» **PROBLEM 1**
Translate this sentence from the vessel-drainage problem into Spanish: "A small hole is made at the bottom of the vessel."

» **EXCERPTED TEXT**
** Start **
Question

Surface of vessel is a surface of revolution of the curve $y = kx^n$ vessel contains a liquid of density $\rho$. A small hole is made at the bottom of the vessel. If rate of fall of liquid surface in the vessel is independent of level of liquid in vessel then, the value of n is ____.

Answer 1

4

Answer 2

Solution:

1. Volume Calculation:
   For a vessel formed by rotating the curve $y = kx^n$ about the y-axis, at a height $y = h$ we have

   $$x = \left(\frac{h}{k}\right)^{1/n}.$$

   Thus the cross-sectional area at height $h$ is

   $$S(h) \propto x^2 \propto h^{2/n}.$$

   Consequently, the volume up to height $h$ is

   $$V \propto \int_0^h S(h')\, dh' \propto h^{1 + 2/n}.$$

2. Rate of Change of Volume:
   Differentiating with respect to $h$, we get

   $$\frac{dV}{dh} \propto h^{2/n}.$$

3. Outflow Rate (Torricelli's Law):
   A small hole at the bottom gives a velocity $v=\sqrt{2gh}$, so the outflow rate is

   $$\frac{dV}{dt} = -A\sqrt{2gh}.$$

   Using the chain rule:

   $$\frac{dV}{dt} = \frac{dV}{dh}\frac{dh}{dt} \propto h^{2/n}\frac{dh}{dt}.$$

   Equating the $h$-dependency from both sides:

   $$h^{2/n}\frac{dh}{dt} \propto h^{1/2}.$$

4. Condition for Constant Rate of Fall:
   For $\frac{dh}{dt}$ to be independent of $h$, we require

   $$\frac{2}{n} = \frac{1}{2}.$$

   Solving,

   $$n = 4.$$

Minimal Explanation:
Using the relation $V \propto h^{1+2/n}$, we find $\frac{dV}{dh} \propto h^{2/n}$. From the discharge $\frac{dV}{dt} \propto \sqrt{h}$, equate exponents: $2/n=\frac{1}{2}$, so $n=4$.

Answer:
$n = 4$
** End **
» **STORED ROWS**
** Start **
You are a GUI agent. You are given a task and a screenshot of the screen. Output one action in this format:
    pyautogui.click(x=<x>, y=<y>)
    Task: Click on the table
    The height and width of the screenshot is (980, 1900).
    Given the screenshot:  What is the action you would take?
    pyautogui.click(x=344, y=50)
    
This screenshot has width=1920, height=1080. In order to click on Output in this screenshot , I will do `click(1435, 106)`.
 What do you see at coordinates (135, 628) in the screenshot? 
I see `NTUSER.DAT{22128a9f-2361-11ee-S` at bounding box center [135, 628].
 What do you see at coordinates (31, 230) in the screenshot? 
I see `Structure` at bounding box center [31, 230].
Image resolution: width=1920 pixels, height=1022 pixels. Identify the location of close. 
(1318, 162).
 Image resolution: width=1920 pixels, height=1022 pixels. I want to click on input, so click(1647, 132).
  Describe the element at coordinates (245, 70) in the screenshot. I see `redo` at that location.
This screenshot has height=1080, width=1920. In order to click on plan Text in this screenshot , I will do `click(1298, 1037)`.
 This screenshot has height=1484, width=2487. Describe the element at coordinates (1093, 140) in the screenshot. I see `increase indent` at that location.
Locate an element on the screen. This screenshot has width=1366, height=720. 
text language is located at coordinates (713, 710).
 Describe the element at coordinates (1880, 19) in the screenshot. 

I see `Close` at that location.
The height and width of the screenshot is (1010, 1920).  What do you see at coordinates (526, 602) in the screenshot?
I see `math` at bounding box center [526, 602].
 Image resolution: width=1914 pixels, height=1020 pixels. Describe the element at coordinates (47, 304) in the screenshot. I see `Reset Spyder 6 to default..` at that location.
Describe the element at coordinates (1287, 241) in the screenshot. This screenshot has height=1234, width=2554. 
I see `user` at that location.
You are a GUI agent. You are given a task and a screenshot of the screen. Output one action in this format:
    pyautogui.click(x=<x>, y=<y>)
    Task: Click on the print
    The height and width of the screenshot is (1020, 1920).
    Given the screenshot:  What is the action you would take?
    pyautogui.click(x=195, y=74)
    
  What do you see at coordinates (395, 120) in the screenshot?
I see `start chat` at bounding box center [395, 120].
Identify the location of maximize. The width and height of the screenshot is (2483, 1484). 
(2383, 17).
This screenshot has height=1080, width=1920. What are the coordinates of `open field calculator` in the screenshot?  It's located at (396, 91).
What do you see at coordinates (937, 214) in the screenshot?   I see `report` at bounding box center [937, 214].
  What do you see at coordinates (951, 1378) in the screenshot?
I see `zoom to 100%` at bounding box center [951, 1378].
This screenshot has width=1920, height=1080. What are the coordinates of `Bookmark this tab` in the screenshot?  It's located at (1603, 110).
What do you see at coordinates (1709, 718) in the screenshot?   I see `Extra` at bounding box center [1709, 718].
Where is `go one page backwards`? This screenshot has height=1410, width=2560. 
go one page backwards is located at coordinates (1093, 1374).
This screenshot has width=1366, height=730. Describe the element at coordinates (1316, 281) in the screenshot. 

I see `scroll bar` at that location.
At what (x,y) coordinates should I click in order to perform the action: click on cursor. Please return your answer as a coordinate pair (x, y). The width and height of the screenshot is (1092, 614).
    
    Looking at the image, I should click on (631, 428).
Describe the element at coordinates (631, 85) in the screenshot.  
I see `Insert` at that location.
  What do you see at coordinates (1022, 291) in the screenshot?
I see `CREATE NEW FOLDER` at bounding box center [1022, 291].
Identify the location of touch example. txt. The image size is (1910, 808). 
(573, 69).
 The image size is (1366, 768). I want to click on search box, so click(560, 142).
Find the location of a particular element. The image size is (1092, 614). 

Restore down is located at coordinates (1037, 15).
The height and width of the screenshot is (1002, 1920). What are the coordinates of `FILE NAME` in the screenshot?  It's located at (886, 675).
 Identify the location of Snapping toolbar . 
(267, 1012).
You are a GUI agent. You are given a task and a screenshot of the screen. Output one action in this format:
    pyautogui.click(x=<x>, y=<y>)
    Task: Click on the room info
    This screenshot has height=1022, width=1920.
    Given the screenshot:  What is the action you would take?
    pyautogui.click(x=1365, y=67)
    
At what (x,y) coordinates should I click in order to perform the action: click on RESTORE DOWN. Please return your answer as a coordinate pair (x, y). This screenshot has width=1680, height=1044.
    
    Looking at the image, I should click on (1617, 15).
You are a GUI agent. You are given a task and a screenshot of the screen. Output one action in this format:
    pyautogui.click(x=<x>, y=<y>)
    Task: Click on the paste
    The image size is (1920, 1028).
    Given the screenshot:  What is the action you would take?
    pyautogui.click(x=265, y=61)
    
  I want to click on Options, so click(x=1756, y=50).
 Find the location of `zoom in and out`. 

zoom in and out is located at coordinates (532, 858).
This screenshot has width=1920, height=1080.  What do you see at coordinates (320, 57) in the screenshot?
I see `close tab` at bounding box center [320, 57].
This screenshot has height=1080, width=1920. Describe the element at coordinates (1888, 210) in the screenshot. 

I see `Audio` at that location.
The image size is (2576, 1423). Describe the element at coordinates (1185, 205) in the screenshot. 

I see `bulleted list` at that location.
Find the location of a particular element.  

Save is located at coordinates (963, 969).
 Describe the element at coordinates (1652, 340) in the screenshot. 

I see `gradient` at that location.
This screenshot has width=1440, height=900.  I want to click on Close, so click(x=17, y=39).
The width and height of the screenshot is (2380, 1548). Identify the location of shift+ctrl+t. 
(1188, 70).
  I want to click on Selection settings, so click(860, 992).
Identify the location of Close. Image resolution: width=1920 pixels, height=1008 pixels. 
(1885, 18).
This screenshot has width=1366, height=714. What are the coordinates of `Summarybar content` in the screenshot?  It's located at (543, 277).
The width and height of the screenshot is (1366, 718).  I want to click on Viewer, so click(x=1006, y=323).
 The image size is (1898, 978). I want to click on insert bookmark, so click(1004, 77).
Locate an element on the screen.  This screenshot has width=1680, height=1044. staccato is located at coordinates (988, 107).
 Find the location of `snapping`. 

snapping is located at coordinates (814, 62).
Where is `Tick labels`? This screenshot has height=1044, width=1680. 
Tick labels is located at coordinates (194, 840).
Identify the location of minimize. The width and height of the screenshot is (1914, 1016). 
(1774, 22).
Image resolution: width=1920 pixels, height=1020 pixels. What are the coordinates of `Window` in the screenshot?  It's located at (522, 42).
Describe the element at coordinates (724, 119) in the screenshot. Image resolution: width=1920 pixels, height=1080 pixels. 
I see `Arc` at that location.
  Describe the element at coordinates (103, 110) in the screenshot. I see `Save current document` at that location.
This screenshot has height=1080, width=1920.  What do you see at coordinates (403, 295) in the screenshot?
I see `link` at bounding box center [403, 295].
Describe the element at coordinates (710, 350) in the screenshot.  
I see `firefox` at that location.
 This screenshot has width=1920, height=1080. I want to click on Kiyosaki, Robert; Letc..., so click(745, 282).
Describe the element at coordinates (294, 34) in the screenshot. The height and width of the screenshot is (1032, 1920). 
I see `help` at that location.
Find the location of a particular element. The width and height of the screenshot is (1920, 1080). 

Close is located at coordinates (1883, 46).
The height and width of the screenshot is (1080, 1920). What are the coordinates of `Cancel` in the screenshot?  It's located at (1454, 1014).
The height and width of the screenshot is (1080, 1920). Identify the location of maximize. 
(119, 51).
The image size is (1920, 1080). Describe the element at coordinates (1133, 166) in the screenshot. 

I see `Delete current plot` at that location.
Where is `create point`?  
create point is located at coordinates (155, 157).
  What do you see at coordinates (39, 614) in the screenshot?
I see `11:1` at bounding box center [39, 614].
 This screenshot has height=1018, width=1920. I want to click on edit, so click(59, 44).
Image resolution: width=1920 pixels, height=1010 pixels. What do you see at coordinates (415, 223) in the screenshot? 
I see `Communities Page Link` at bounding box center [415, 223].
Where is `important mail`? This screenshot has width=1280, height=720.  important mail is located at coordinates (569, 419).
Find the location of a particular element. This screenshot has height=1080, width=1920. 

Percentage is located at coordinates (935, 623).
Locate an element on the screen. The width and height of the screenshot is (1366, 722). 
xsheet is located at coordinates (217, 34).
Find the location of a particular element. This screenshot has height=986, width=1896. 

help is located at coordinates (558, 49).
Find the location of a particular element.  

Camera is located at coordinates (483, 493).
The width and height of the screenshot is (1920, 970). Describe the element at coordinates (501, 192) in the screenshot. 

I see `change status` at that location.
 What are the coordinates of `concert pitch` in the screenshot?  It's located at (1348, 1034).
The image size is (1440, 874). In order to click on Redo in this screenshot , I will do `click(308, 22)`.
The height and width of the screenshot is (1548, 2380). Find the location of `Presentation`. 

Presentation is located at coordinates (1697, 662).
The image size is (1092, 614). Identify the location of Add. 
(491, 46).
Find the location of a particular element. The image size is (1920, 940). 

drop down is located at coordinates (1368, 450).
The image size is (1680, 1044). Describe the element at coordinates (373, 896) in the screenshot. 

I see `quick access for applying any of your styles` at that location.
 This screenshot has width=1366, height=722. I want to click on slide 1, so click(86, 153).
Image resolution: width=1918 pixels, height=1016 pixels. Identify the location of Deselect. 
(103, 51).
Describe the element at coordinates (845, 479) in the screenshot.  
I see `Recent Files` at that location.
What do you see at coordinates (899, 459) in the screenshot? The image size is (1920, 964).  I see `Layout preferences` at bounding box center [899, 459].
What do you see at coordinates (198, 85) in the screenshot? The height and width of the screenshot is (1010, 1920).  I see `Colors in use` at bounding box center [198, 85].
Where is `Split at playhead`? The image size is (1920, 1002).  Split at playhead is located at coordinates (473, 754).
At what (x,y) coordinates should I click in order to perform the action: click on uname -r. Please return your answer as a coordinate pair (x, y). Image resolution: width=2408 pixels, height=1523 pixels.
** End **
» **PROBLEM 2**
Return every line of the listing above that contains the word "Identify", matching case exactly.

» **FULL OUTPUT 1**
Se hace un pequeño agujero en el fondo del recipiente.

» **FULL OUTPUT 2**
Image resolution: width=1920 pixels, height=1022 pixels. Identify the location of close. 
Identify the location of maximize. The width and height of the screenshot is (2483, 1484). 
Identify the location of touch example. txt. The image size is (1910, 808). 
 Identify the location of Snapping toolbar . 
The width and height of the screenshot is (2380, 1548). Identify the location of shift+ctrl+t. 
Identify the location of Close. Image resolution: width=1920 pixels, height=1008 pixels. 
Identify the location of minimize. The width and height of the screenshot is (1914, 1016). 
The height and width of the screenshot is (1080, 1920). Identify the location of maximize. 
The image size is (1092, 614). Identify the location of Add. 
Image resolution: width=1918 pixels, height=1016 pixels. Identify the location of Deselect. 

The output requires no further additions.